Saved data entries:

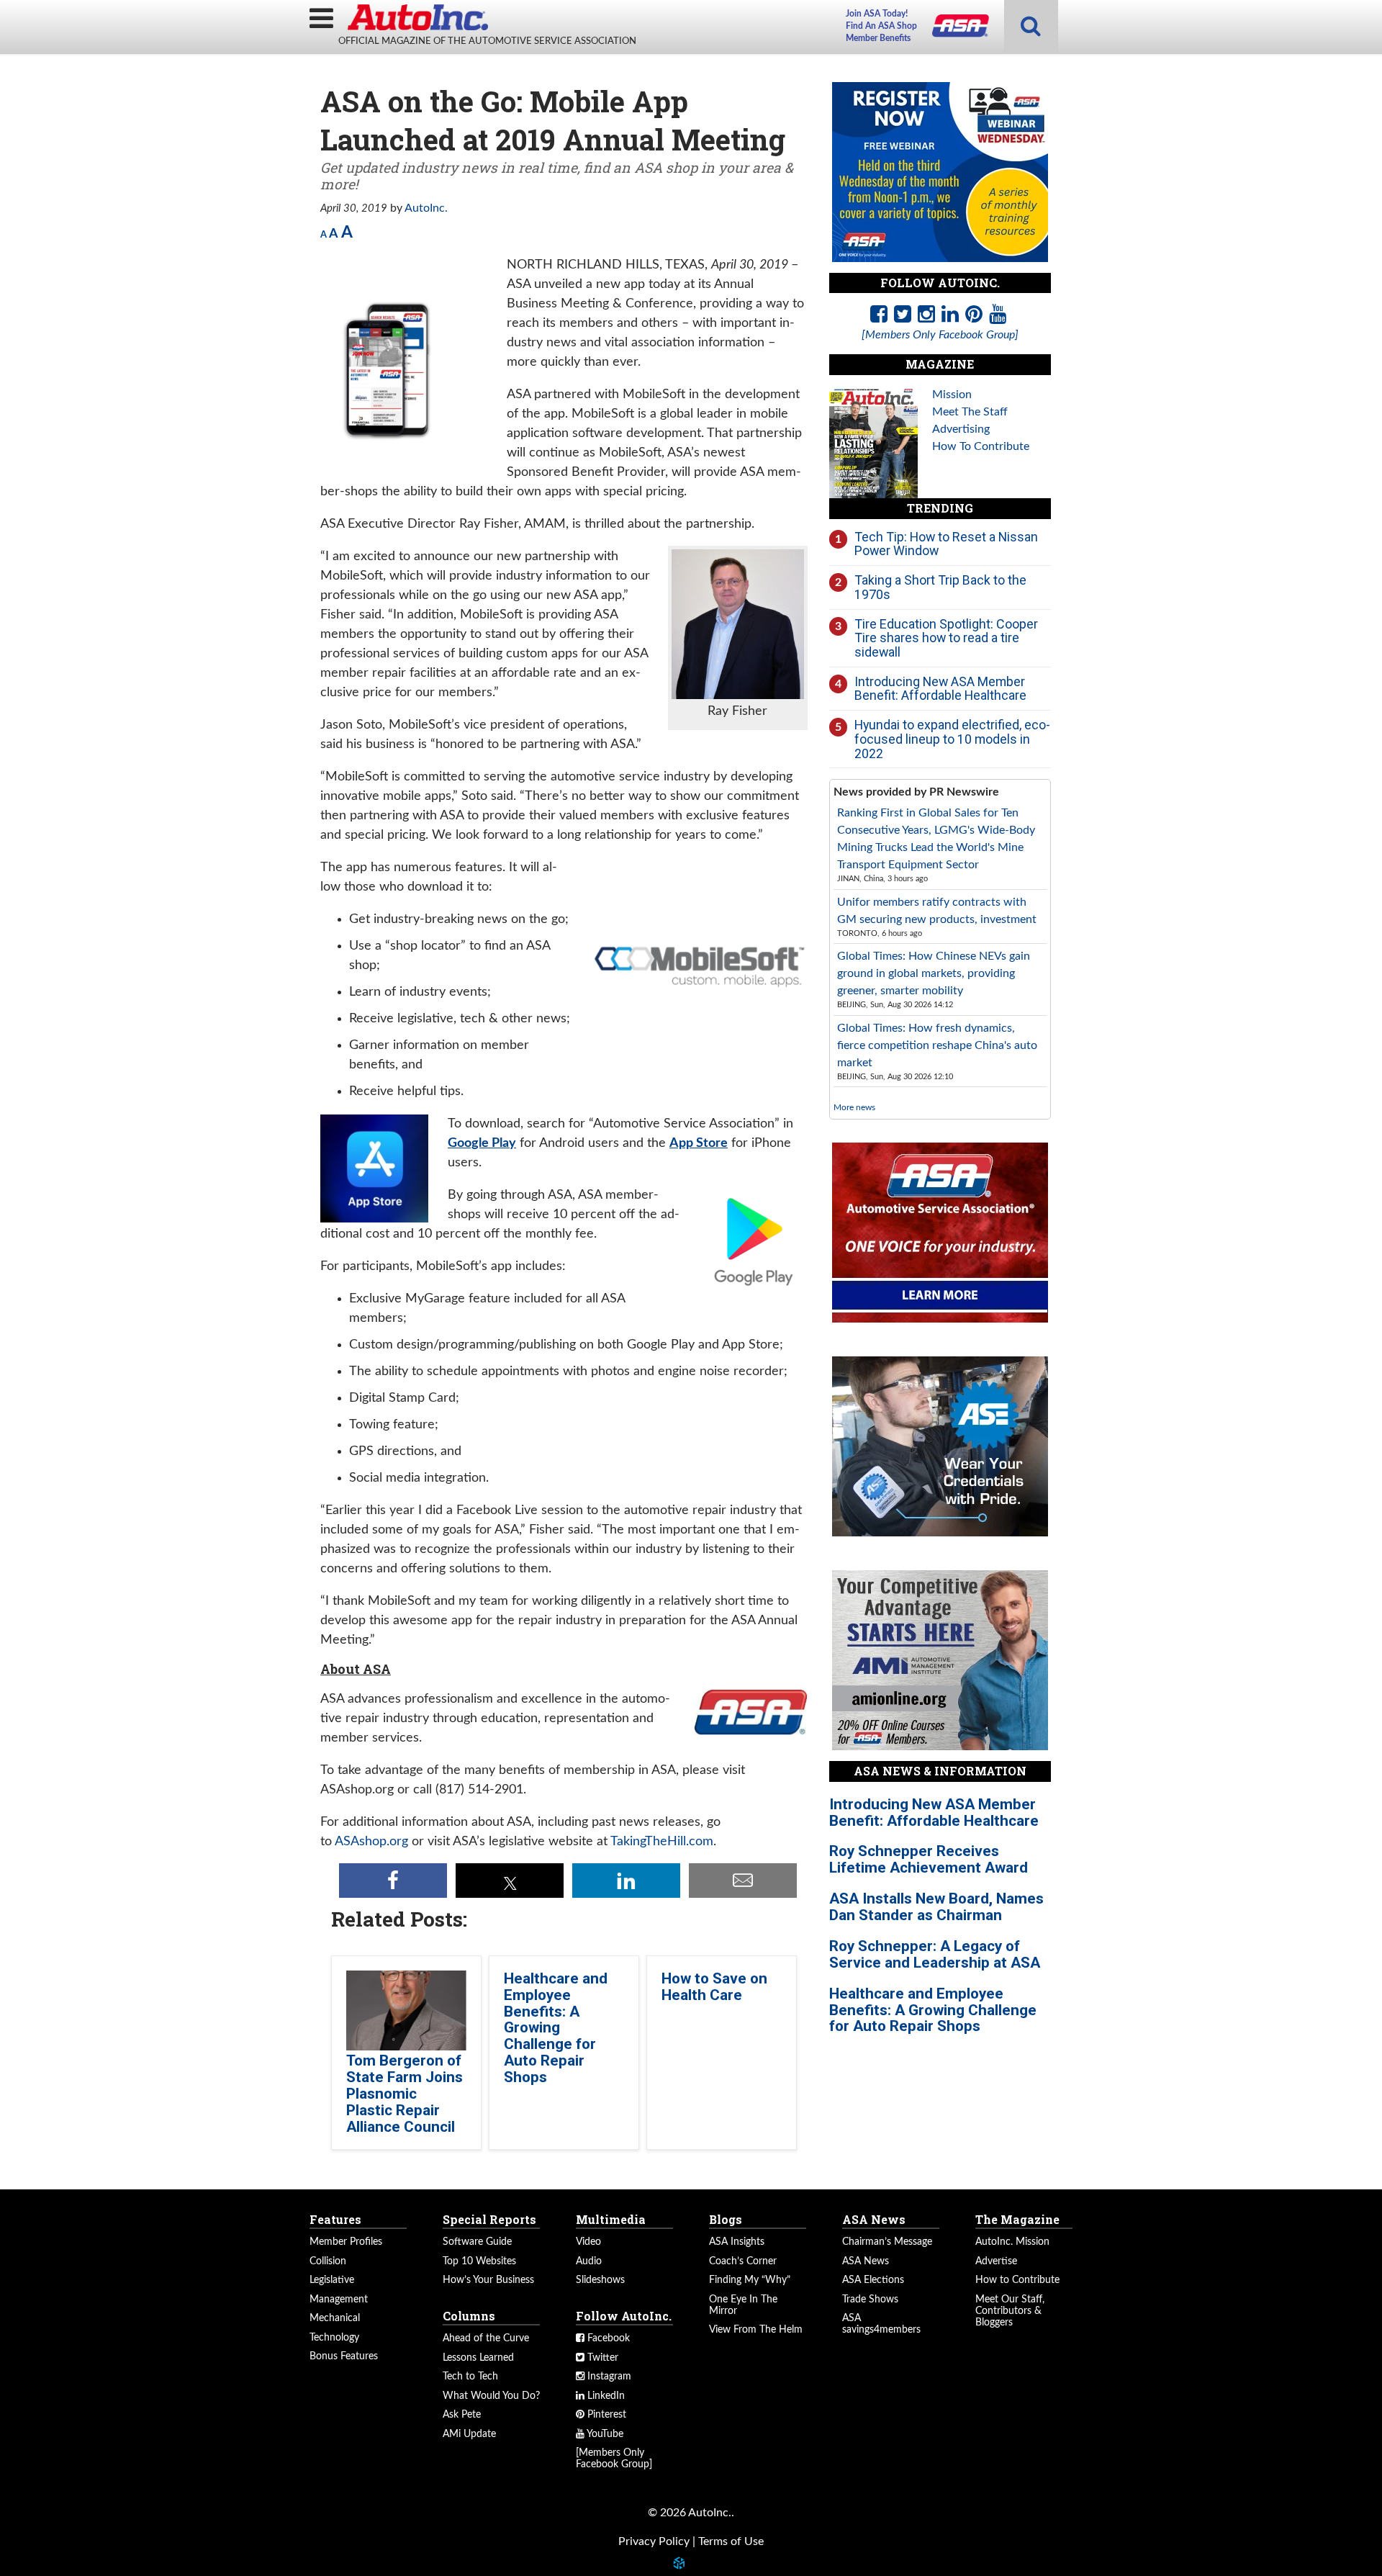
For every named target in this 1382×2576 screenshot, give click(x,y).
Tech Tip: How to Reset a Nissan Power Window (946, 544)
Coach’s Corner (743, 2261)
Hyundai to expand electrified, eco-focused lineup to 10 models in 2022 (952, 738)
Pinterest (605, 2415)
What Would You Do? (491, 2396)
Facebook (607, 2338)
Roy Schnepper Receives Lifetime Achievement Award (928, 1859)
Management (339, 2299)
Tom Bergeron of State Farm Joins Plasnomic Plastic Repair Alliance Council (404, 2093)
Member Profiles (346, 2242)
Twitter (601, 2358)
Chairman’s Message (887, 2242)
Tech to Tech (470, 2377)
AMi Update (469, 2434)
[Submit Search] (1030, 27)
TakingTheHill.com (661, 1841)
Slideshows (600, 2280)
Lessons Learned (478, 2358)
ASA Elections (873, 2280)
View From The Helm (756, 2330)
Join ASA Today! (877, 13)
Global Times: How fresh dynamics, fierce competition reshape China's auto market (937, 1045)
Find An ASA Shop (881, 26)
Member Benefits (878, 38)
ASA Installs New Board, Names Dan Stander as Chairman (936, 1907)
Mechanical (335, 2318)
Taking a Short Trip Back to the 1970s (940, 587)
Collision (328, 2261)
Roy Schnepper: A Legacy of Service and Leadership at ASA (934, 1954)
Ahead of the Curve (486, 2338)
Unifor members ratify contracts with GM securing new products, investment (936, 910)
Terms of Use (731, 2541)
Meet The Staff (970, 412)
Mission (952, 394)
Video (588, 2242)
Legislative (332, 2280)
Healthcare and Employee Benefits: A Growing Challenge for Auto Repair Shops (556, 2028)
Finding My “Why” (749, 2280)
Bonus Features (344, 2356)
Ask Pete (462, 2415)
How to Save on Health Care (714, 1987)
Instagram (607, 2377)
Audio (589, 2261)
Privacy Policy (654, 2541)
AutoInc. (417, 17)
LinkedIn (604, 2396)
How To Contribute (980, 446)
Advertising (961, 429)
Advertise (996, 2261)
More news (854, 1107)
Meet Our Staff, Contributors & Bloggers (1009, 2311)
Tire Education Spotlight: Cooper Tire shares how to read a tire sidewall (946, 637)
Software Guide (477, 2242)
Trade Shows (870, 2299)
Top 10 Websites (479, 2261)
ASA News (865, 2261)
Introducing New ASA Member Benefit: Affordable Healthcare (940, 688)
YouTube (603, 2434)
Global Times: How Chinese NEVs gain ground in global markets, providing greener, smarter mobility (933, 973)
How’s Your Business (488, 2280)
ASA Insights (736, 2242)
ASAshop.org (371, 1841)
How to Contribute (1017, 2280)
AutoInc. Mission (1012, 2242)
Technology (334, 2338)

■ **DIRECTIONS FOR THIS TASK**: Please give the records again word for word, omitting all images.

■ **EXERCISE SOLUTION**:
For every named target in this 1382×2576 screenshot, give click(x,y).
Tech Tip: How to Reset a Nissan Power Window (946, 544)
Coach’s Corner (743, 2261)
Hyundai to expand electrified, eco-focused lineup to 10 models in 2022 (952, 738)
Pinterest (605, 2415)
What Would You Do? (491, 2396)
Facebook (607, 2338)
Roy Schnepper Receives Lifetime Achievement Award (928, 1859)
Management (339, 2299)
Tom Bergeron of State Farm Joins Plasnomic Plastic Repair Alliance Council (404, 2093)
Member Profiles (346, 2242)
Twitter (601, 2358)
Chairman’s Message (887, 2242)
Tech to Tech (470, 2377)
AMi Update (469, 2434)
[Submit Search] (1030, 27)
TakingTheHill.com (661, 1841)
Slideshows (600, 2280)
Lessons Learned (478, 2358)
ASA Elections (873, 2280)
View From The Helm (756, 2330)
Join ASA Today! (877, 13)
Global Times: How fresh dynamics, fierce competition reshape China's auto market (937, 1045)
Find An ASA Shop (881, 26)
Member Benefits (878, 38)
ASA Installs New Board, Names Dan Stander as Chairman (936, 1907)
Mechanical (335, 2318)
Taking a Short Trip Back to the 1970s (940, 587)
Collision (328, 2261)
Roy Schnepper: A Legacy of Service and Leadership at ASA (934, 1954)
Ahead of the Curve (486, 2338)
Unifor members ratify contracts with GM securing new products, investment (936, 910)
Terms of Use (731, 2541)
Meet The Staff (970, 412)
Mission (952, 394)
Video (588, 2242)
Legislative (332, 2280)
Healthcare and Employee Benefits: A Growing Challenge for Auto Repair Shops (556, 2028)
Finding My “Why” (749, 2280)
Bonus Features (344, 2356)
Ask Pete (462, 2415)
How to Save on Health Care (714, 1987)
Instagram (607, 2377)
Audio (589, 2261)
Privacy Policy (654, 2541)
AutoInc. (417, 17)
LinkedIn (604, 2396)
How To Contribute (980, 446)
Advertising (961, 429)
Advertise (996, 2261)
More news (854, 1107)
Meet Our Staff, Contributors & Bloggers (1009, 2311)
Tire Education Spotlight: Cooper Tire shares how to read a tire sidewall (946, 637)
Software Guide (477, 2242)
Trade Shows (870, 2299)
Top 10 Websites (479, 2261)
ASA News (865, 2261)
Introducing New ASA Member Benefit: Affordable Healthcare (940, 688)
YouTube (603, 2434)
Global Times: How Chinese NEVs gain ground in global markets, providing greener, smarter mobility (933, 973)
How’s Your Business (488, 2280)
ASA Insights (736, 2242)
ASAshop.org (371, 1841)
How to Contribute (1017, 2280)
AutoInc. Mission (1012, 2242)
Technology (334, 2338)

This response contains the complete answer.